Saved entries
......
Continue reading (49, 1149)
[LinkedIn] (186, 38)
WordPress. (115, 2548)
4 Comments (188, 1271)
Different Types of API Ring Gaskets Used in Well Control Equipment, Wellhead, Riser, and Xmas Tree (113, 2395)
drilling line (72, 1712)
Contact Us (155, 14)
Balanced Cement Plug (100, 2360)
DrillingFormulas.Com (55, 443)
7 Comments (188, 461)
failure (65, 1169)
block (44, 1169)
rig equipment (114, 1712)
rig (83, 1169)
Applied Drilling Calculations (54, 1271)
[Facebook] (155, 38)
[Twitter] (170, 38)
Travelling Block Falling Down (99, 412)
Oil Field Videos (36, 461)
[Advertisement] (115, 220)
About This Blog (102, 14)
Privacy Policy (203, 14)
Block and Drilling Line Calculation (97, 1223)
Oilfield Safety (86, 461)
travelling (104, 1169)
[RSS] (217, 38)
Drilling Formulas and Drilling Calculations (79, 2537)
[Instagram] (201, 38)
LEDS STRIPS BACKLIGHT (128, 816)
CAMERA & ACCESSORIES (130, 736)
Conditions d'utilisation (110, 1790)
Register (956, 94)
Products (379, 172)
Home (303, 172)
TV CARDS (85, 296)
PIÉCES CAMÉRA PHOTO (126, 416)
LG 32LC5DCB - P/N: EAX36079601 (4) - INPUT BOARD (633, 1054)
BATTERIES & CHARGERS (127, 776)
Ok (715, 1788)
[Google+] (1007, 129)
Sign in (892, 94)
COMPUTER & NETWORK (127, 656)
......
## ASSIGNMENT
What is needed is an exact transcription of every entry.

## ANSWER SPACE
Continue reading (49, 1149)
[LinkedIn] (186, 38)
WordPress. (115, 2548)
4 Comments (188, 1271)
Different Types of API Ring Gaskets Used in Well Control Equipment, Wellhead, Riser, and Xmas Tree (113, 2395)
drilling line (72, 1712)
Contact Us (155, 14)
Balanced Cement Plug (100, 2360)
DrillingFormulas.Com (55, 443)
7 Comments (188, 461)
failure (65, 1169)
block (44, 1169)
rig equipment (114, 1712)
rig (83, 1169)
Applied Drilling Calculations (54, 1271)
[Facebook] (155, 38)
[Twitter] (170, 38)
Travelling Block Falling Down (99, 412)
Oil Field Videos (36, 461)
[Advertisement] (115, 220)
About This Blog (102, 14)
Privacy Policy (203, 14)
Block and Drilling Line Calculation (97, 1223)
Oilfield Safety (86, 461)
travelling (104, 1169)
[RSS] (217, 38)
Drilling Formulas and Drilling Calculations (79, 2537)
[Instagram] (201, 38)
LEDS STRIPS BACKLIGHT (128, 816)
CAMERA & ACCESSORIES (130, 736)
Conditions d'utilisation (110, 1790)
Register (956, 94)
Products (379, 172)
Home (303, 172)
TV CARDS (85, 296)
PIÉCES CAMÉRA PHOTO (126, 416)
LG 32LC5DCB - P/N: EAX36079601 (4) - INPUT BOARD (633, 1054)
BATTERIES & CHARGERS (127, 776)
Ok (715, 1788)
[Google+] (1007, 129)
Sign in (892, 94)
COMPUTER & NETWORK (127, 656)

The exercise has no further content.